O’Hara said the industry wants to entice new faces but needs to pay them the best rates.
“To do this, freight businesses must be able to make sustainable and sustained profit.”
O’Hara believes there is now a strong argument to be made for the industry to look at their options in terms of Covid levies.
He said you only needed to look at how some NSW companies were operating over the busy Christmas break to see the impacts of Covid.
Absenteeism rates were running as high as 50 per cent, with many stories filtering back to O’Hara’s office of CEOs and COOs operating forklifts and performing other yard duties just to keep the freight moving.
Add to that the rising cost of AdBlue, rapid antigen tests (if you can get them) and increasing delays at DCs due to staffing shortages, and many operators are at breaking point, he said.
“Some might see that freight is in clover in terms of Covid, but freight’s been at this for two years. They’re fatigued, they’re struggling to keep up with demand as a result of all of these factors and costs.
“So, what you are seeing effectively is higher costs hitting freight, not just through Qube putting in place their Covid levy of $28.50, which is significant per container, but we’re also seeing rising costs at port.

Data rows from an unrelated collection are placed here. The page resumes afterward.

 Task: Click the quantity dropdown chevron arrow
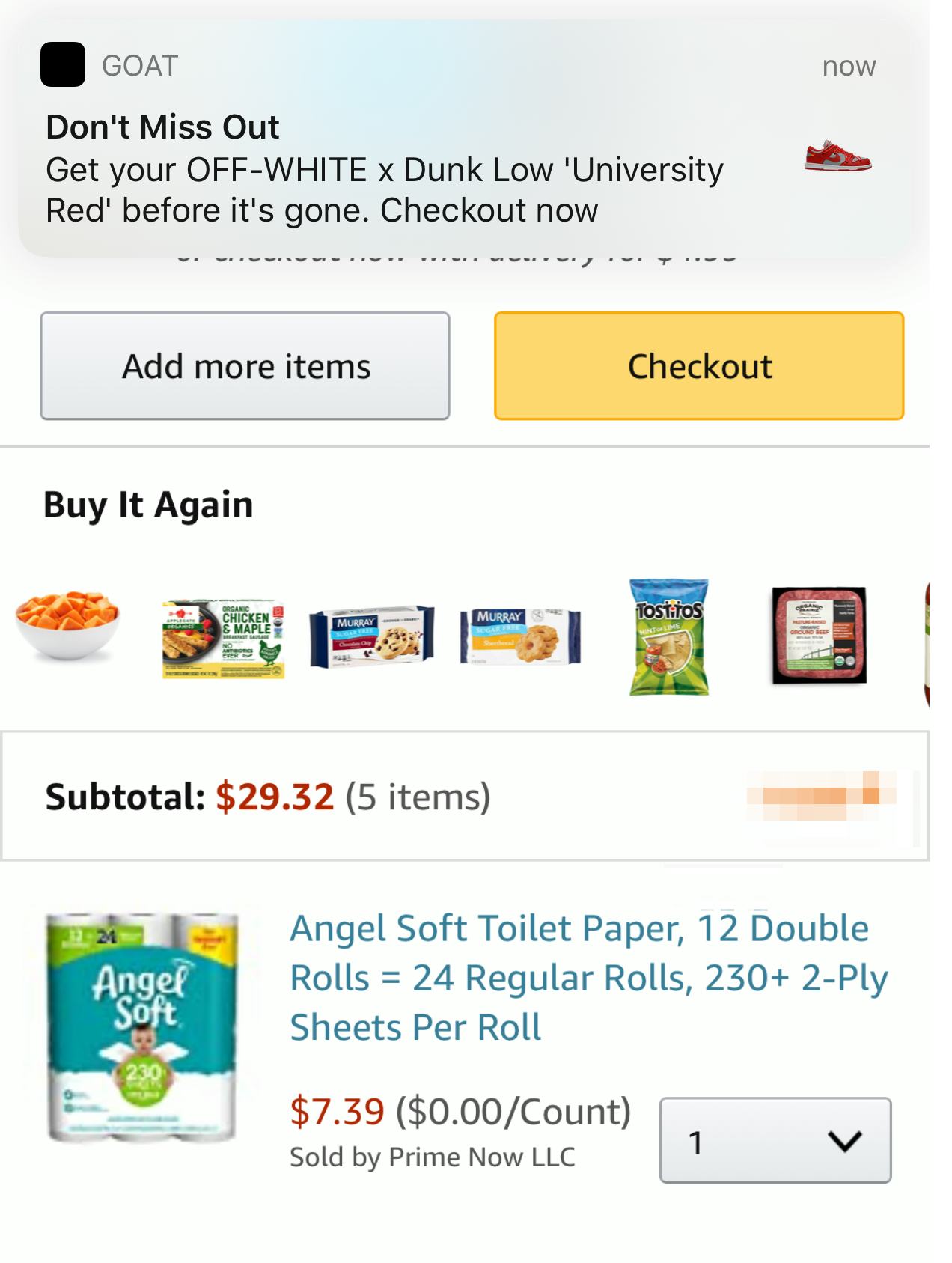pyautogui.click(x=845, y=1141)
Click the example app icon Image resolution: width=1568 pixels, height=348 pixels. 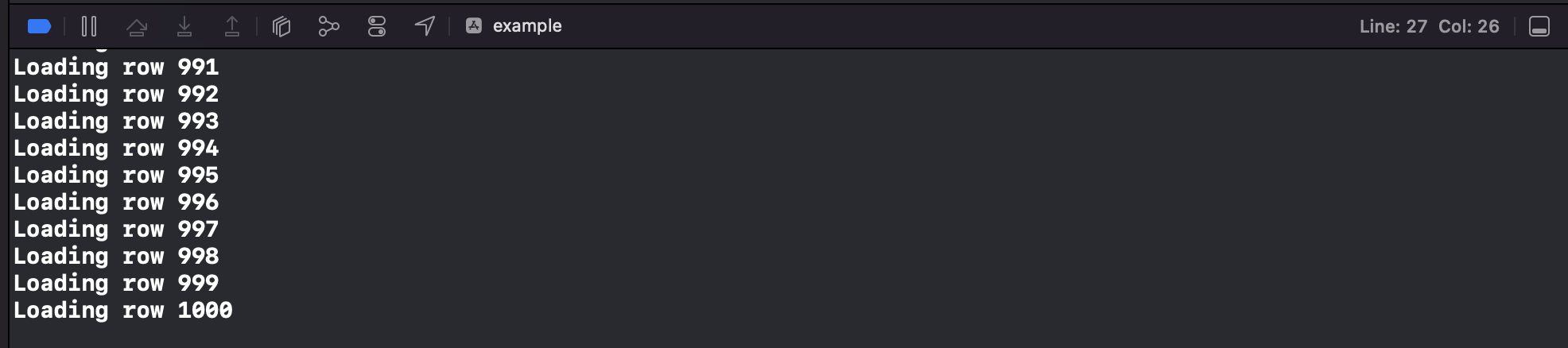coord(474,25)
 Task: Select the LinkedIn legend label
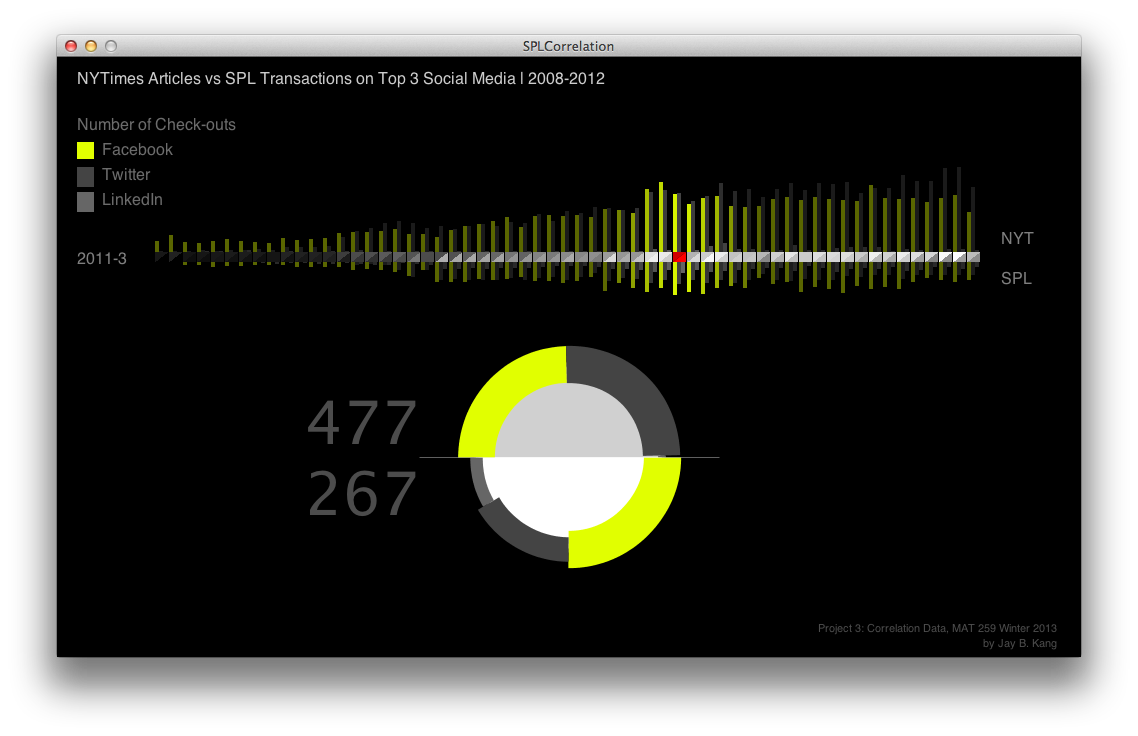click(x=132, y=200)
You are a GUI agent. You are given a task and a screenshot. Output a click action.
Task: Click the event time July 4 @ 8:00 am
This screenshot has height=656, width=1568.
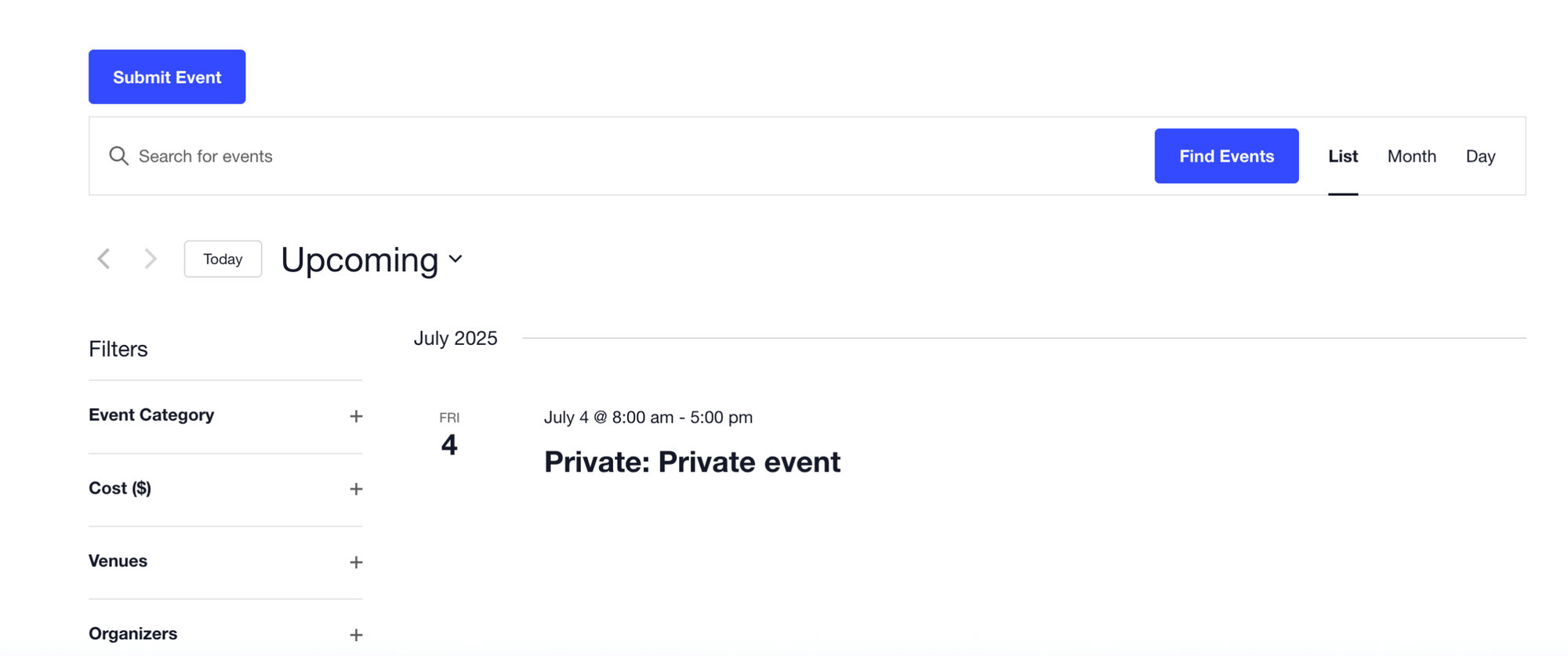(x=648, y=418)

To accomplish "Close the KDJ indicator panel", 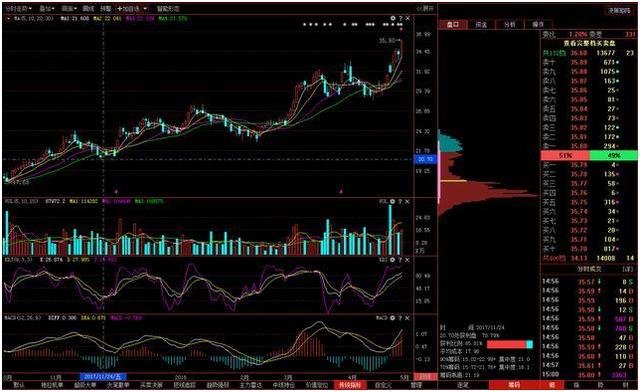I will point(407,260).

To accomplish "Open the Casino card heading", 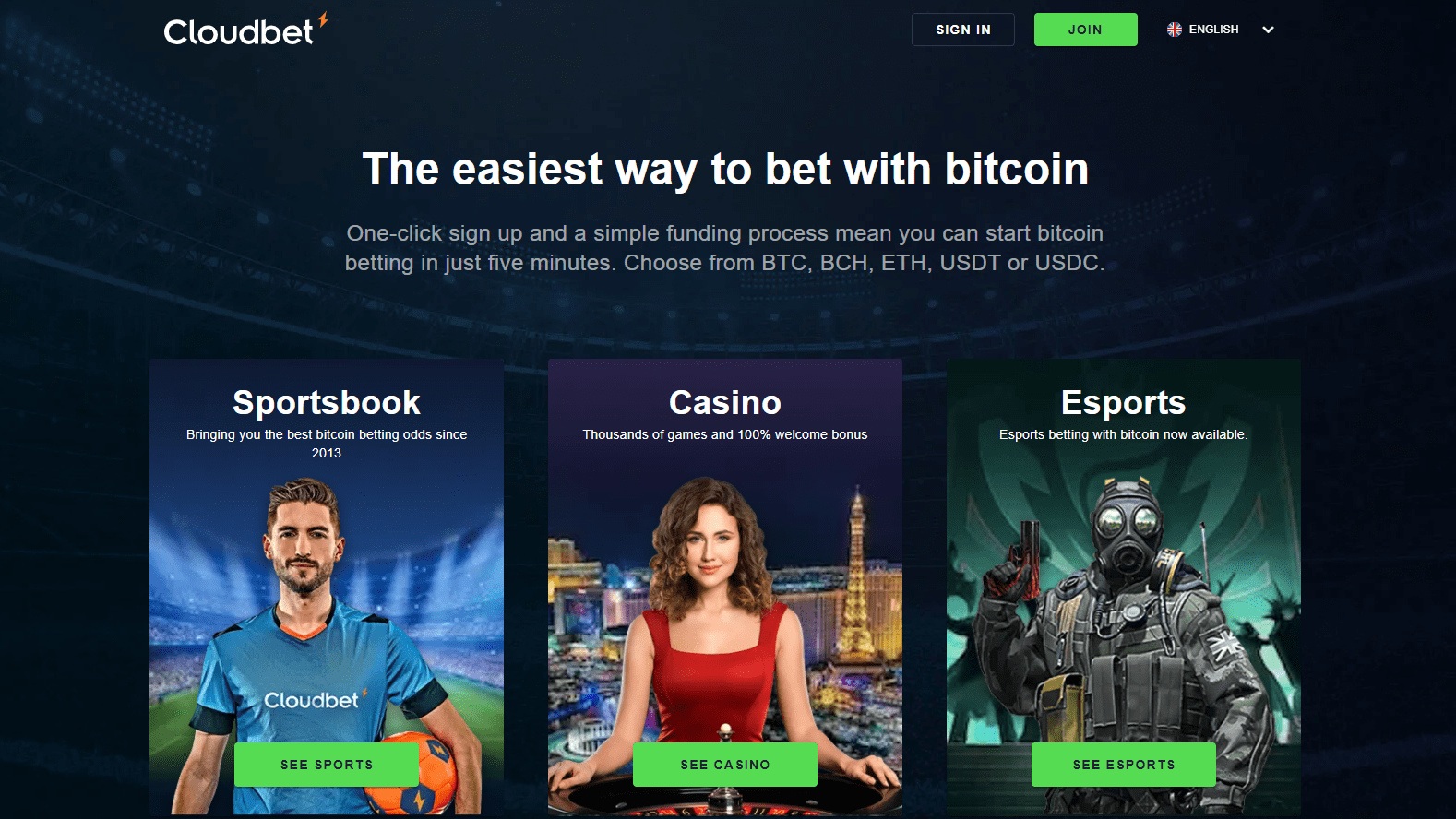I will click(x=725, y=402).
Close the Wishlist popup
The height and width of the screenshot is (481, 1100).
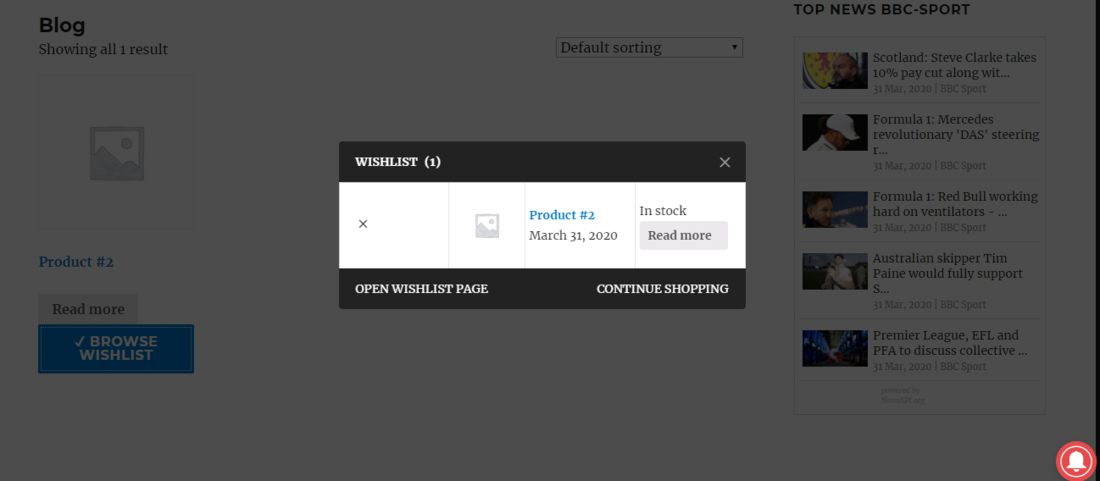point(725,162)
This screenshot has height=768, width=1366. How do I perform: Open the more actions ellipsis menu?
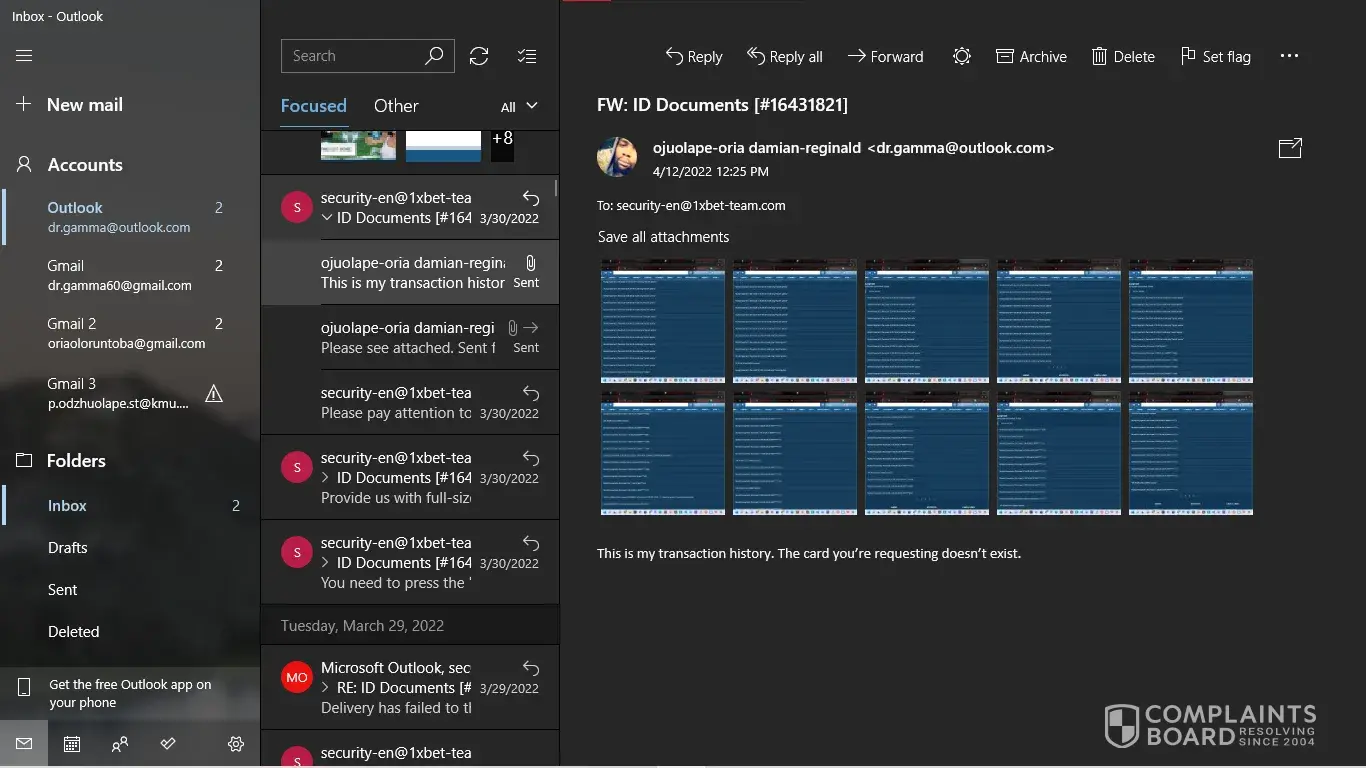[1289, 57]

“You’re seeing early and late fees being reinstituted from March 1 at $90 per container and seeing other charges come into play at the beginning of this year at the port
So, we’re seeing this flow-on effect of higher costs, and there’s a good rational for freight to examine its position, given there is only a 2-3 percent margin in freight that’s been eroded.”
The Victorian Transport Association (VTA) wrote to its members in October last year encouraging them to consider ways to recover the massive cost of compliance that Covid regulations and requirements have cost the freight and logistics industry.
CEO Peter Anderson said cost recovery should be based upon the relative quantifiable increase in costs, together with other factors that impact a costing model or set service price.
The Australian Competition and Consumer Commission said it was aware that some logistics groups were setting charges related to the pandemic and is “monitoring the situation”.